Carliving.info - which is also confusingly located at the url vandwellers.org - is a hideously formatted guide to the depressing world of living inside your car. As its introduction explains:

"The aim of this web site is to provide practical advice for people living in vehicles. Practical tips on how to manage living in your vehicle is what this site is about."

Two redundant websites, two redundant descriptions. How fitting!

The site is a labor of love for an Australian man named Romanadvouratrelundar (please, call him Romana!) who has dwelled in his fair share of vans. He's accrued enough know-how over the years to fill an ebook with handy tips like "put garbage bags on your windows." Here's a PDF that links to the password-protected actual PDF, a needlessly cumbersome measure to combat piracy of his free ebook, or something like that.

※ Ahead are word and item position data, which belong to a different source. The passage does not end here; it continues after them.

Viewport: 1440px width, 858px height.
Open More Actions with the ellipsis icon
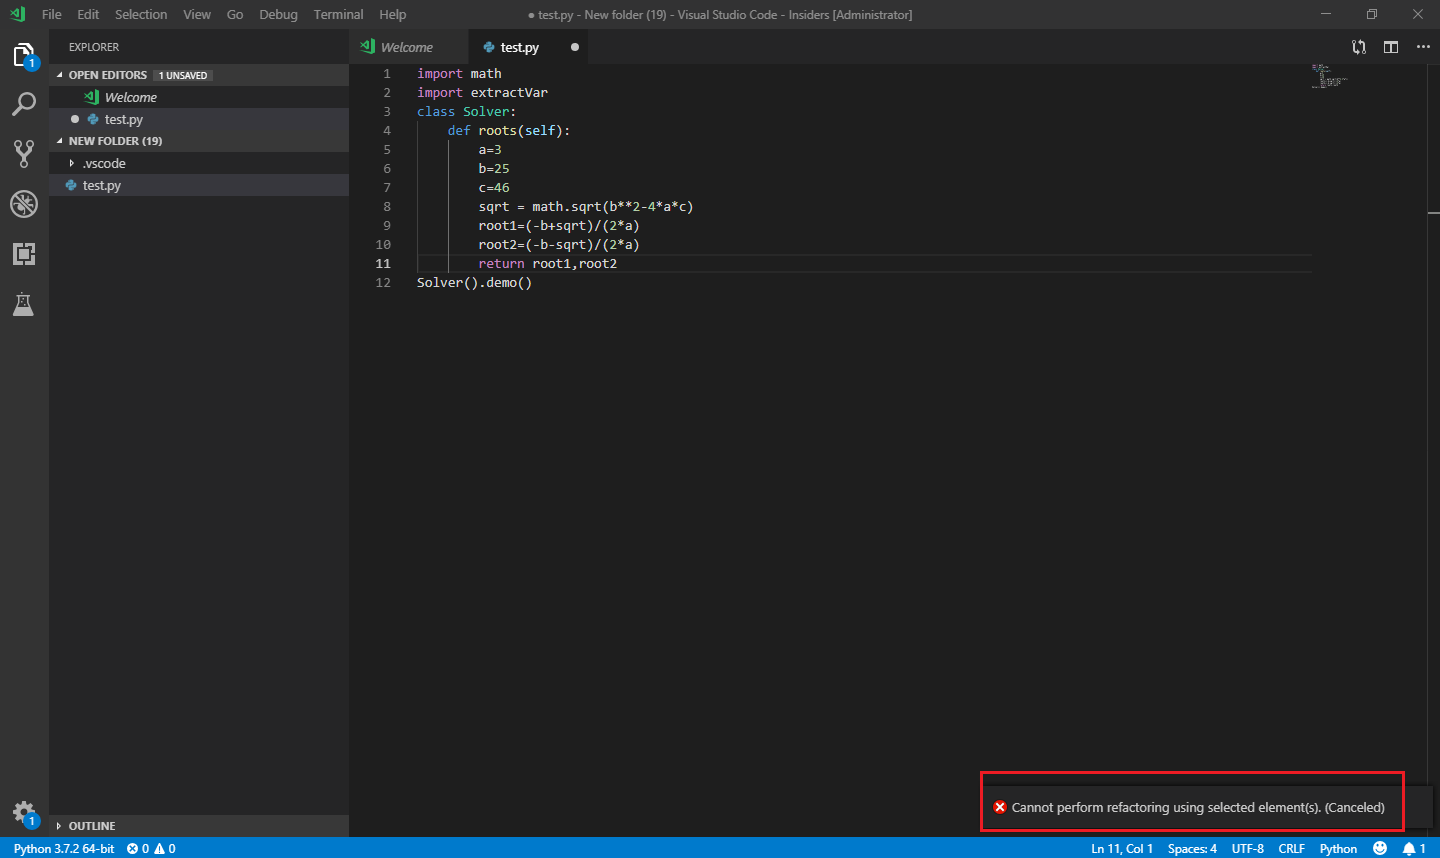tap(1423, 46)
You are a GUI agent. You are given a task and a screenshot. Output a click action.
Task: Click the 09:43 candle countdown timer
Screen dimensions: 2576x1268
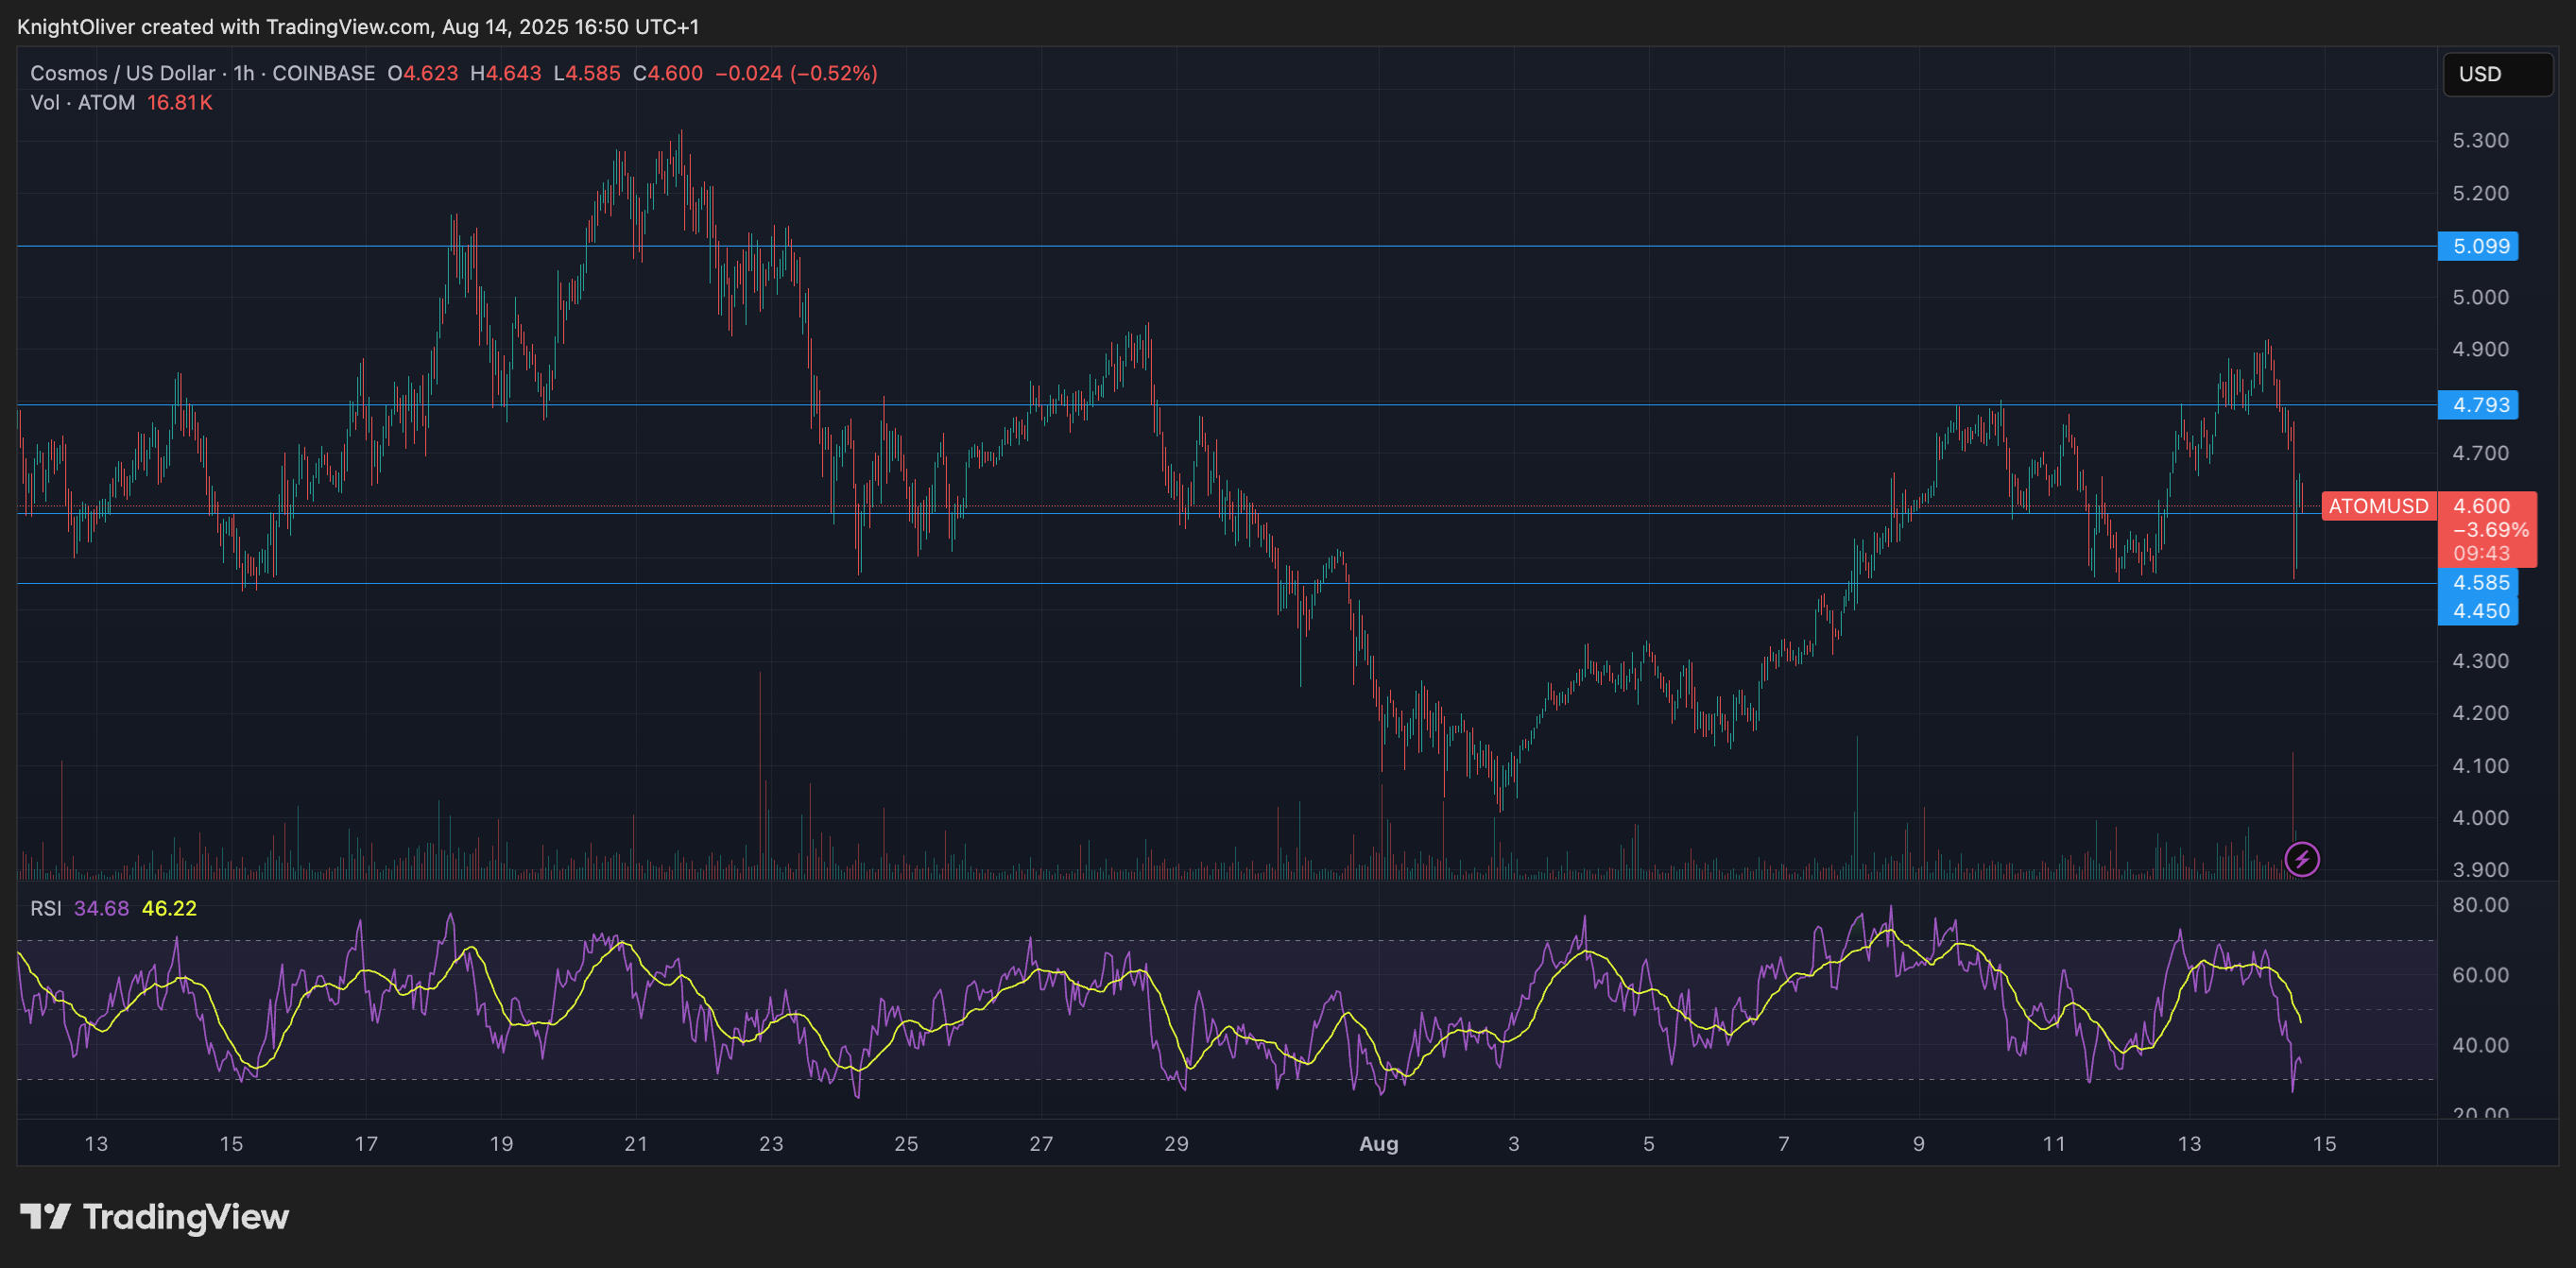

As Romana explains, there are two types of car-liver-inners: people who choose this lifestyle and those with no other option. Don't feel bad if you're part of the latter group, just keep this motivational maxim in mind: "Vandwelling is not homelessness, you have a home, it just happens to be on wheels." Which is just a step above "Hey, at least you're not dead!"

Should you find yourself living in a car, you'll want to read this primer, which highlights all the really important words in unreadable yellow. When it comes to going the toilet, ("This is something we all need to do. If you do it the wrong way, it will make your life a misery."), Romana recommends springing for a $100 portable toilet, but there are other options:

A basic bucket half filled with water and detergent will serve as a potti. It will smell though. A layer of oil on top of the water will help keep the smell down. But that can be messy. You can use a bucket filled with sand, but that gets smelly too. A bucket filled with kitty litter works pretty good. You can pee into bottles, Gatorade bottles do well.

As for food, here's how to cook beef cubes with your engine. Yum yum! "I can't see this as being a very economic way of cooking," he concludes.


So, with all the hassle and downsides involved, why in god's name would anyone want to do this by choice? As with all worthwhile human endeavors, to make other people jealous, as "Wendy the Wanderer" attests:

My relatives have always thought of me as a bit of an oddball, but brag about me anyways. Most have indicated they wish they could be like me on occasion. The longer I live, the more jealous they get ;-) At my 20th high school reunion I had just got back from a 15,000 mile trip across and all over the US. It almost made some of my classmates weep. They were stuck with high mortgages and car payments and conventional lives.

Oh, you have a nice house and family... that's cool. I shit in a bucket of cat litter. Jealous much?